= Bobby (software) =

Website accessibility validation tool

The original Bobby was a free online tool, written by Josh Krieger and provided by the Centre for Applied Special Technology (CAST), used to validate websites for WAI and Section 508 compliance. Launched in 1995, it became well known for the usage of the Bobby Approved icon that website authors could use to indicate they have successfully passed the Bobby online test. Development was coordinated by Chuck Hitchcock, CAST's Chief Officer of Policy and Technology, and further developed by David Clark and Michael Cooper.

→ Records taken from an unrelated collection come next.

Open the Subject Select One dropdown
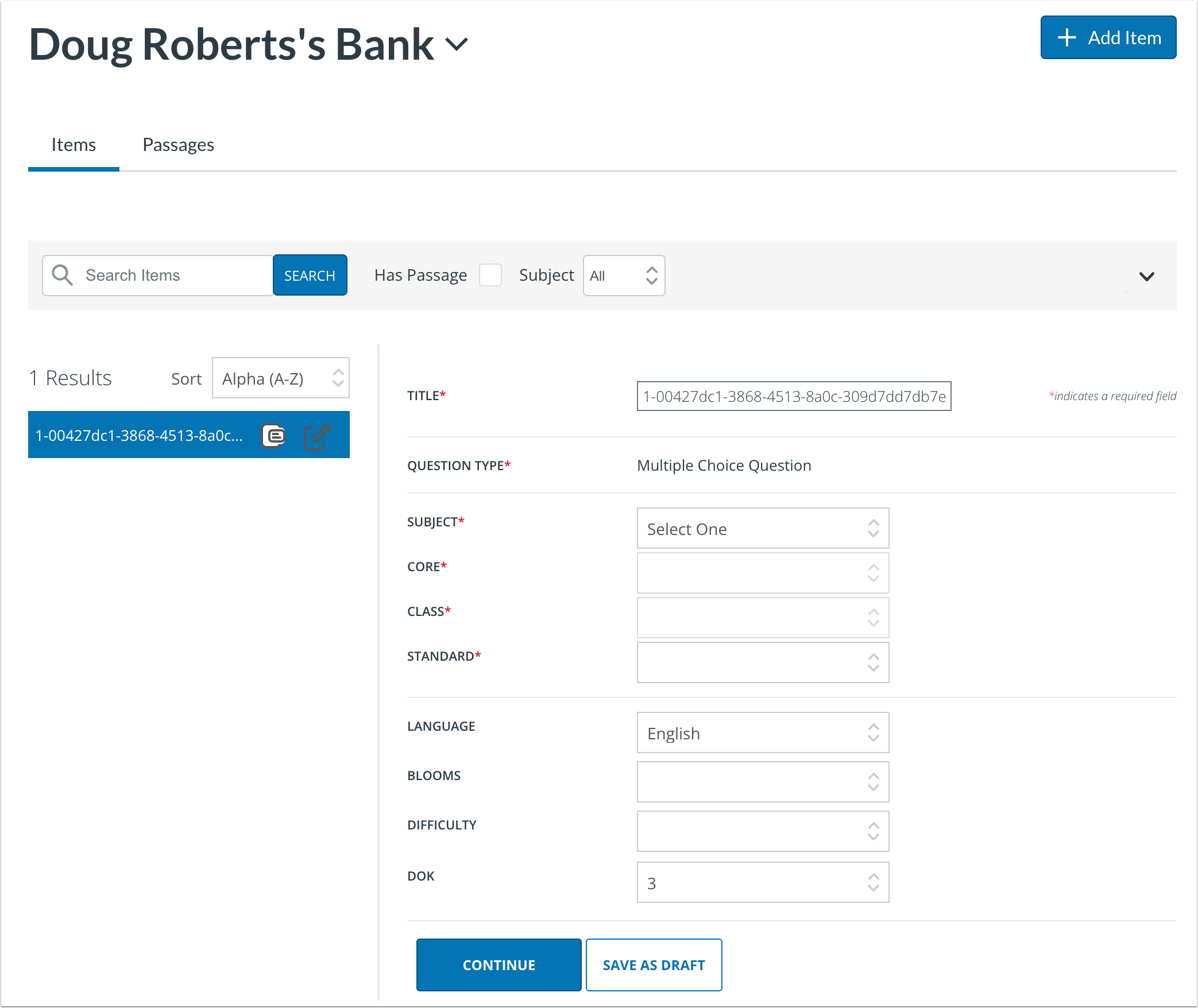1198x1008 pixels. (762, 528)
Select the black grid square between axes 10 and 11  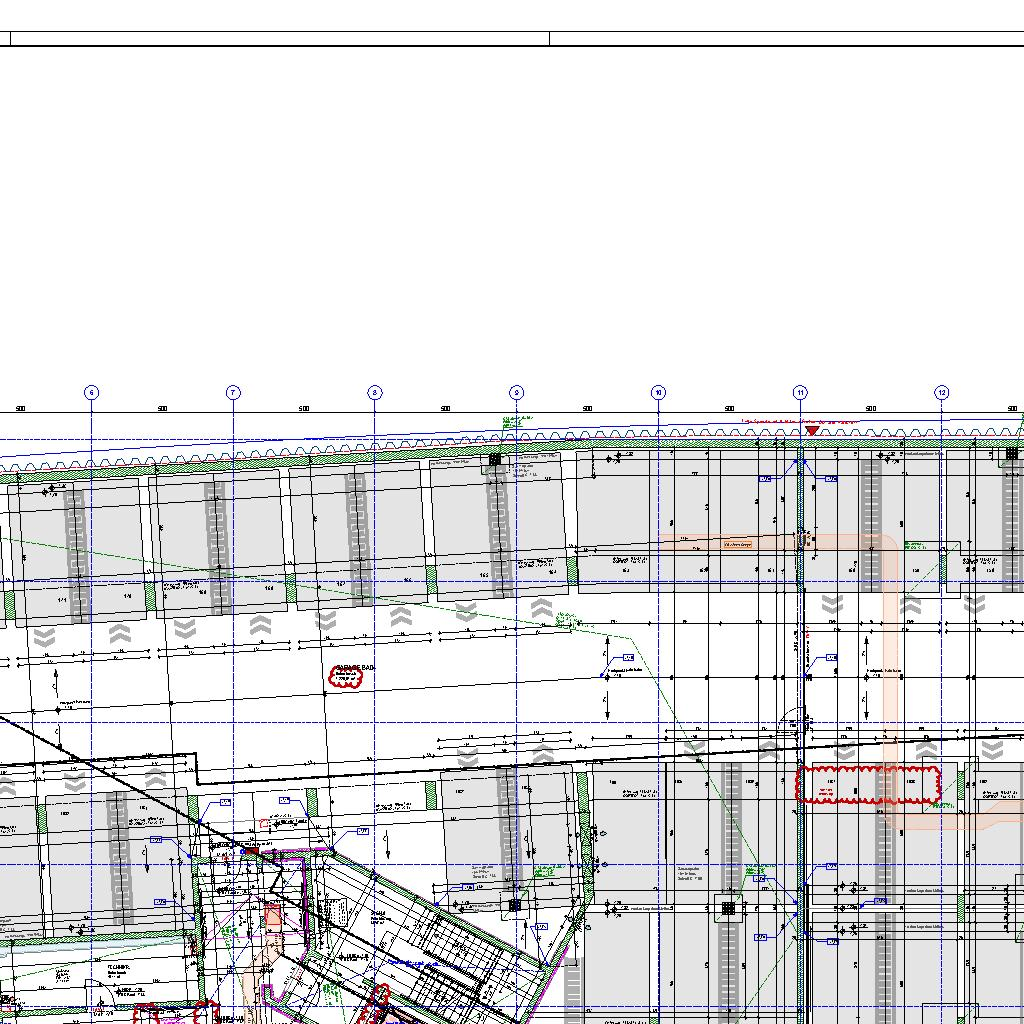tap(728, 908)
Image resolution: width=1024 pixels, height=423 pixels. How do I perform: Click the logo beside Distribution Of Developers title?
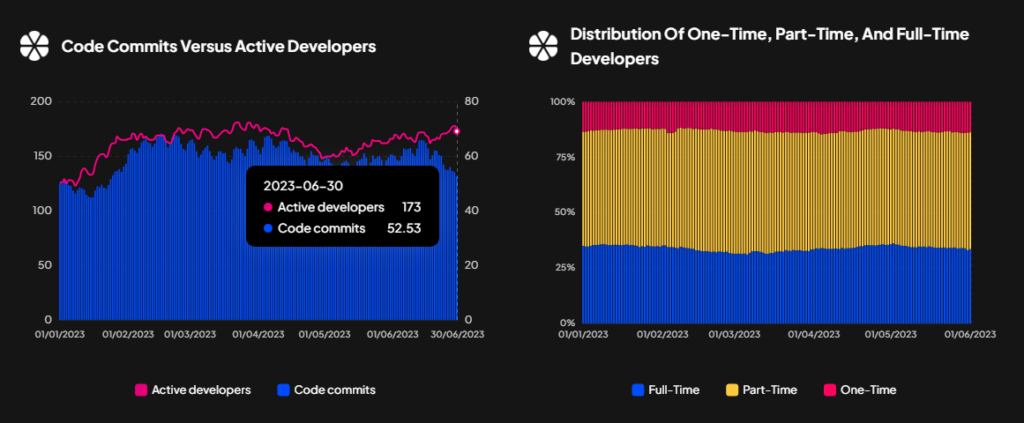click(543, 46)
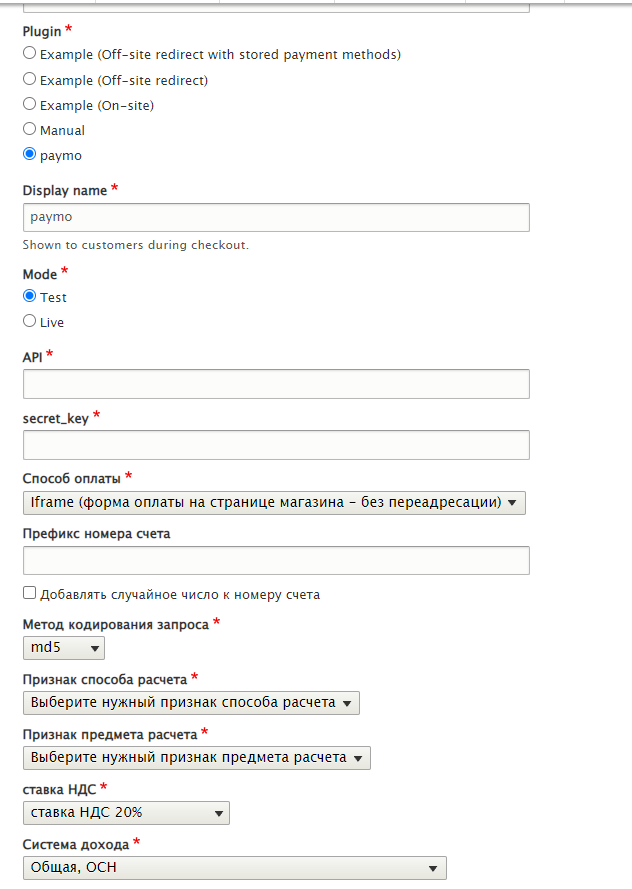Select the "Manual" payment plugin
This screenshot has width=632, height=889.
29,128
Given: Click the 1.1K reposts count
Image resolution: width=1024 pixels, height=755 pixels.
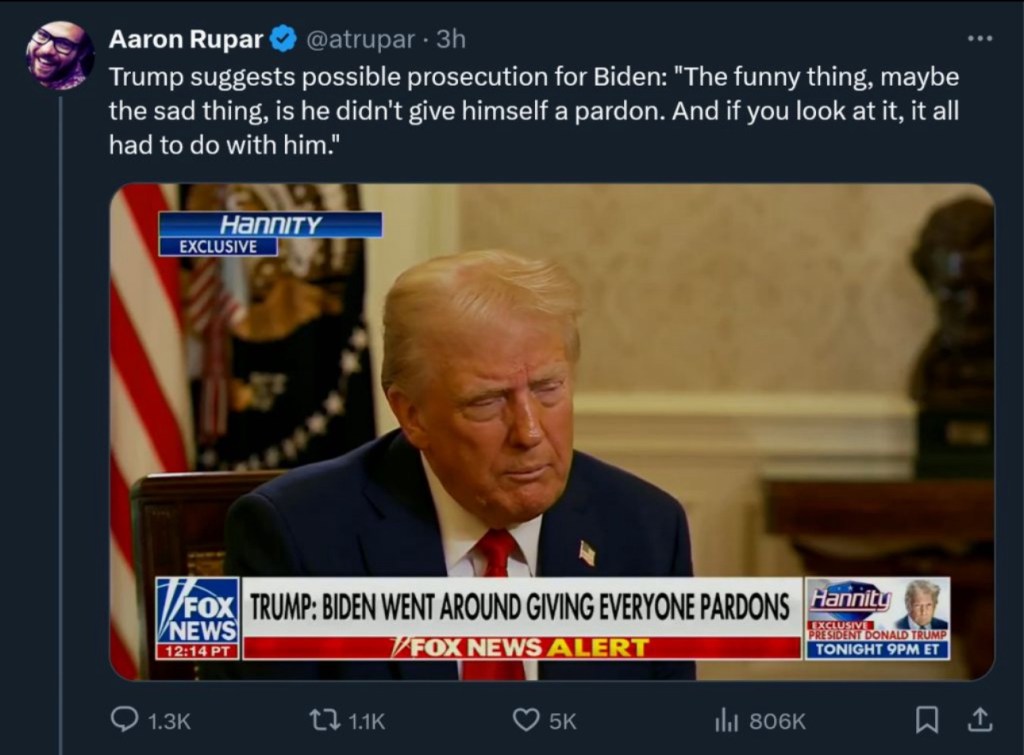Looking at the screenshot, I should pyautogui.click(x=364, y=720).
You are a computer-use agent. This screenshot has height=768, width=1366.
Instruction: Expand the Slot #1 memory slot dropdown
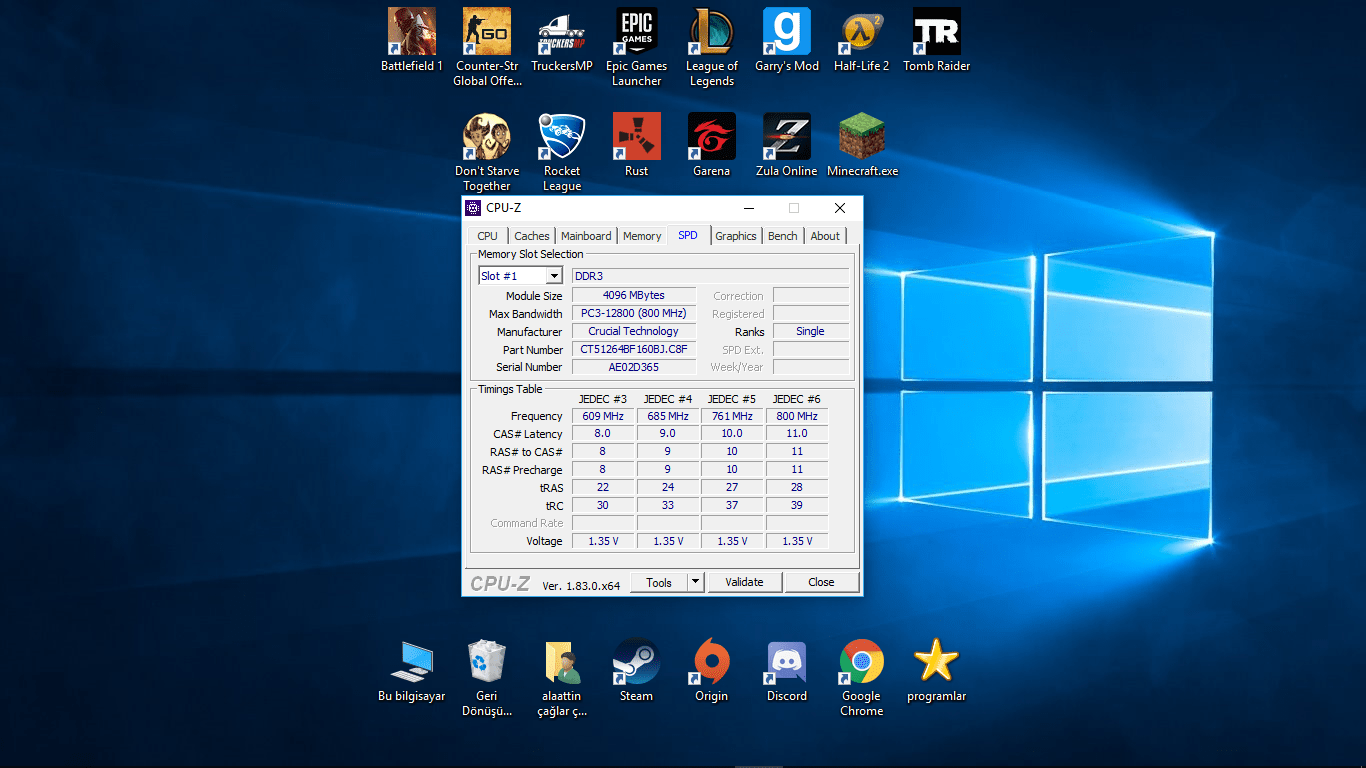[553, 276]
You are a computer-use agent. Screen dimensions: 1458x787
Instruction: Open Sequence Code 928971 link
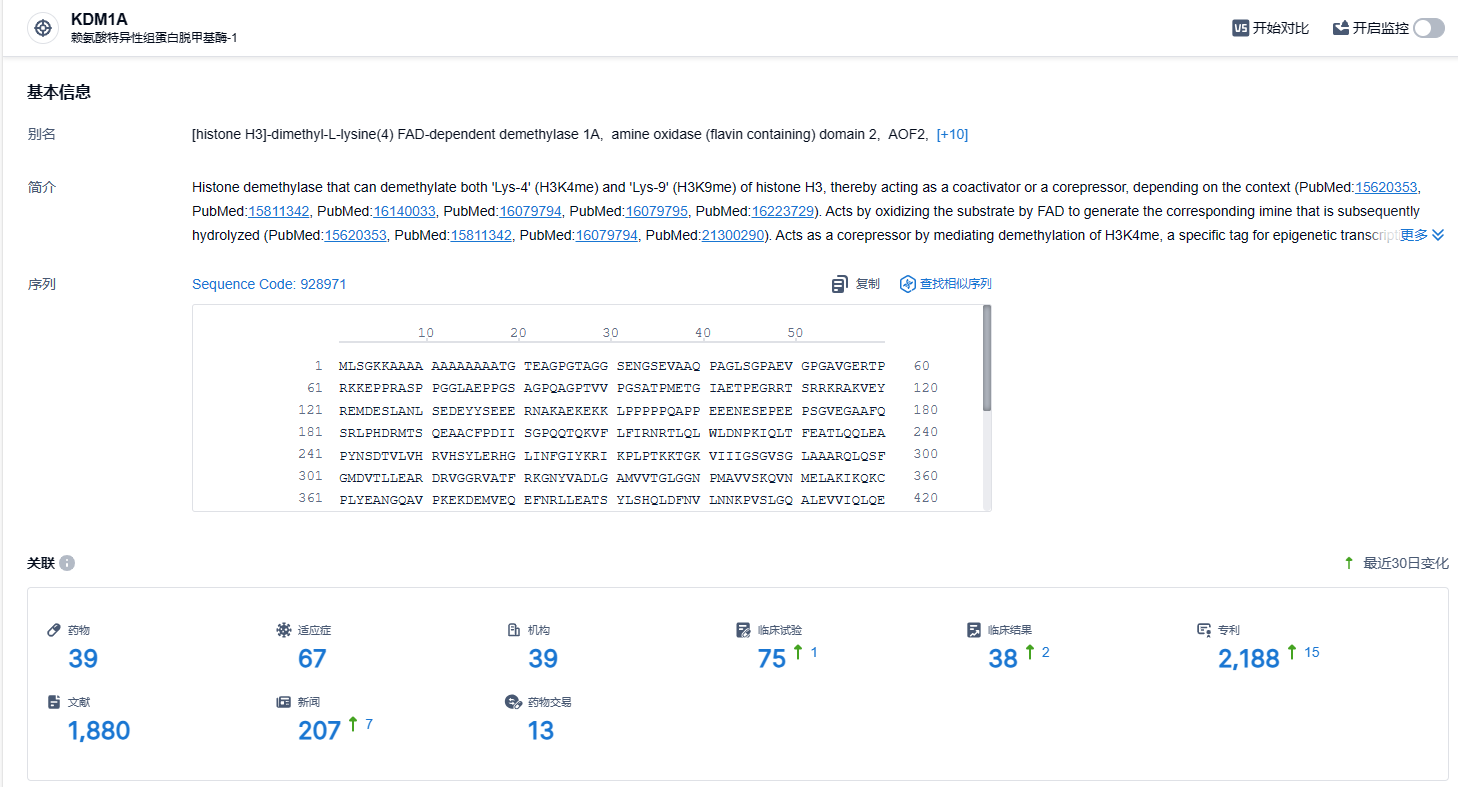point(269,284)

The CAST tool was officially closed on May 1, 2005. However, the Bobby name lived on in Watchfire Corporation's Watchfire Bobby program. Watchfire provided the same free service that CAST did with Bobby in their Watchfire WebXACT tool. Watchfire's offering, now part of an IBM suite described below, tests pages of web content for quality, accessibility, and privacy issues.

The free tool was officially closed by the owners, IBM, on February 1, 2008. The software is now available as part of IBM's Rational Policy Tester Accessibility Edition.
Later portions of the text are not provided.